Developed in conjunction with Asean’s 50th anniversary this year, the report looks at the region’s performance, potential opportunities in economic growth and investments, and infrastructure developments.
According to the report, Asean has in the recent decade become a focal point of global investor interest, with total trade having increased steadily by a compound annual growth rate (CAGR) of 6.4 per cent to US$2.3 trillion in 2015.
Commenting on this view, EY Asean and Singapore managing partner Max Loh said Asean’s trade linkages are well-entrenched with over 230 markets globally.
“With the Asean Economic Community policy thrusts encouraging regional economic integration, there is even higher upside for intra-Asean trade growth,” he said in the statement.
“In the longer term, the Regional Comprehensive Economic Partnership (RCEP) involving Asean, Australia, China, India, New Zealand, Japan and South Korea will help to drive further regional trade growth.”
Besides this, the relatively stable economies in Asean are also underpinning investor interest.
Asean’s member countries are expected to post healthy gross domestic product (GDP) growth rates of 3.0 to 8.0 over the next five years, and enjoy a CAGR of 5.1 per cent from 2017 to 2021 collectively.
The emerging markets – Cambodia, Laos and Myanmar – are expected to grow above 7.0 per cent, while the developing markets of Indonesia, Malaysia, Philippines and Vietnam are projected to generate a steady CAGR of 5.0 to 6.0 per cent.
EY’s Asean Assurance Leader, Datuk Abdul Rauf Rashid noted that this steady and consistent growth would be instrumental in retaining investor confidence in the region.
“At a time of volatility in various parts of the world, Asean may well be the prized ecosystem of certainty, consistent and resilient economic growth.
“The region is well-positioned to be a growth nucleus in Asia, even as China and India continue to power ahead,” he said.
Investors were observed to have already picked up on Asean’s growth potential as foreign direct investment (FDI) inflow into the region have reached a double digit CAGR of 11.5 per cent in the past decade up to 2015.
While extra-regional investments accounted for over 80 per cent of total FDI, it is noteworthy that the growth rate of intra-regional investment was almost double that of extra-regional FDI.
Moreover, over two-thirds or 68 per cent of merger and acquisition (M&A) deals in Asean from 2010 to 2016 were either intra-Asean or inter-Asia-Pacific, reflecting the strong appetite in the region. The most active sectors were consumer, energy and financial services.

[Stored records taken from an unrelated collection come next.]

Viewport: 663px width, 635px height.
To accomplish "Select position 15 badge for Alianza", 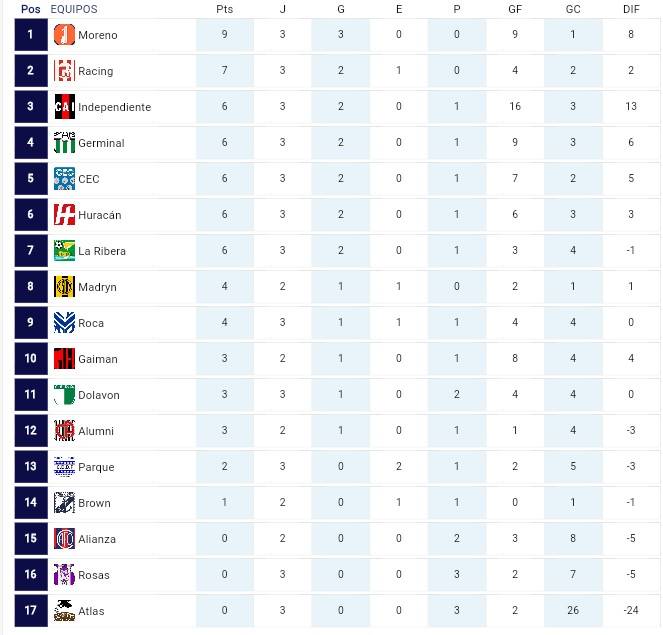I will (31, 539).
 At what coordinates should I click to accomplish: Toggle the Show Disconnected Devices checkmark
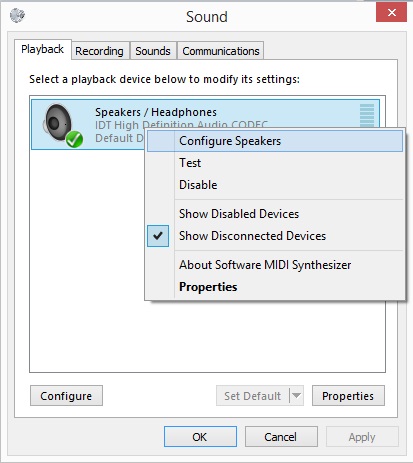(158, 236)

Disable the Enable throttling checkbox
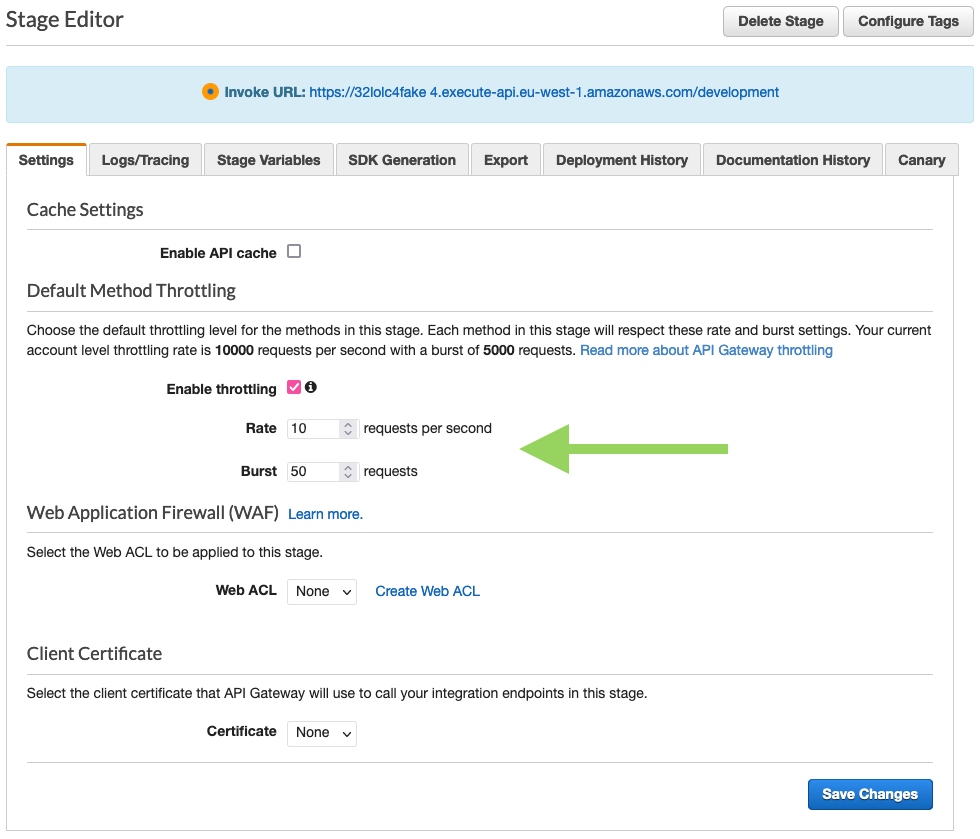click(x=292, y=387)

“Asean is one of the few regions left that still has robust fundamentals and it has three stages of economic development – advanced, developing and emerging – which excite investors.
“Businesses should hold a long-term view of their prospects in the region and have a selective country or category strategy to win, given that the market typically rewards the largest two to three players,” added Vikram Chakravarty, EY Asean Transaction Advisory Services Leader.

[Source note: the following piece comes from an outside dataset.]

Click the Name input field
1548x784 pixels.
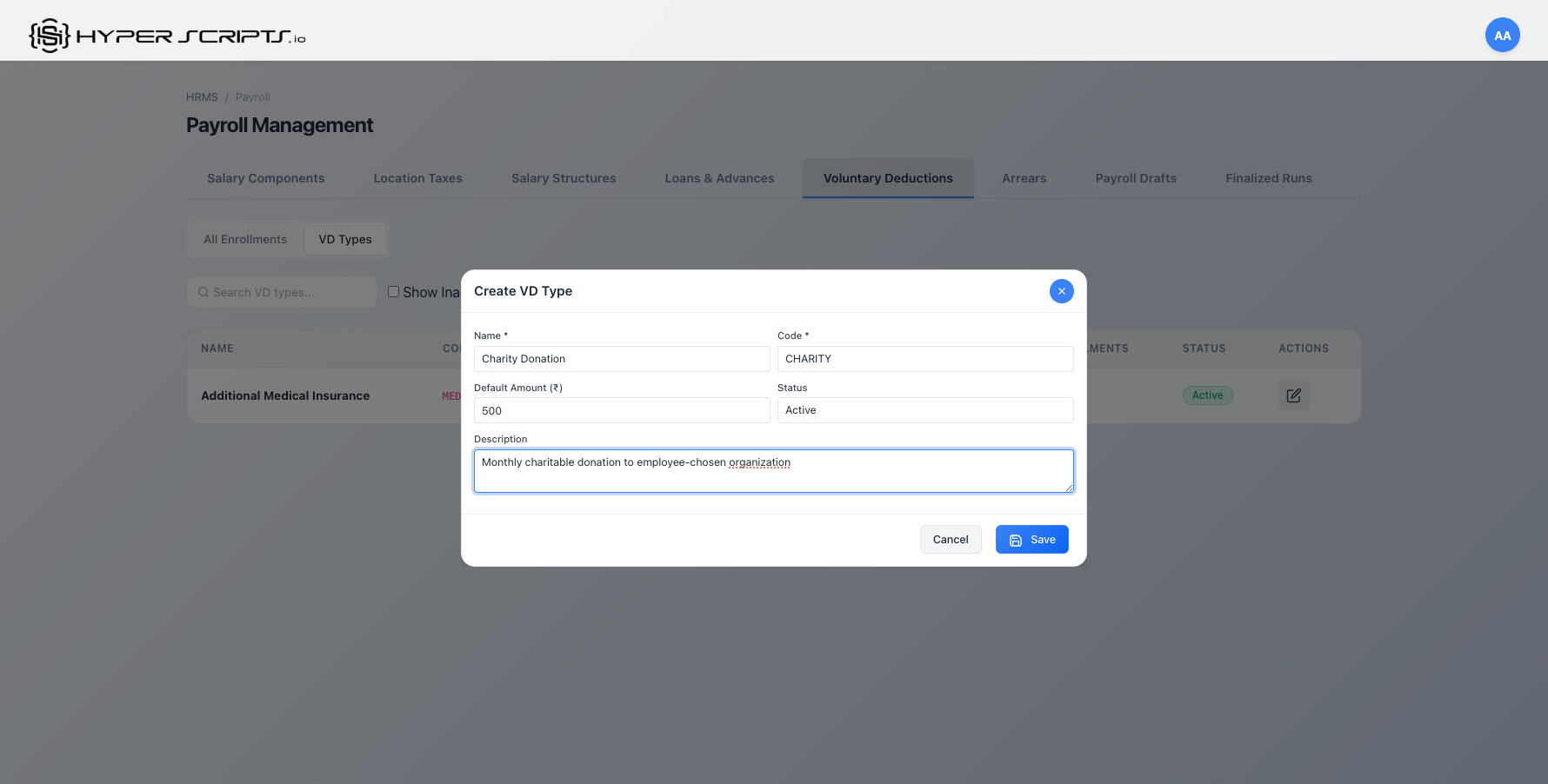tap(621, 358)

Moving into infrastructure investments, the report found that Asean’s rapid economic transformation continues to fuel appetite for infrastructure development.
Significant infrastructure investments are estimated at US$110 billion per annum until 2025 and its key areas include multimodal transport connectivity to improve logistics efficiency, utilities infrastructure and infocomm and technology projects.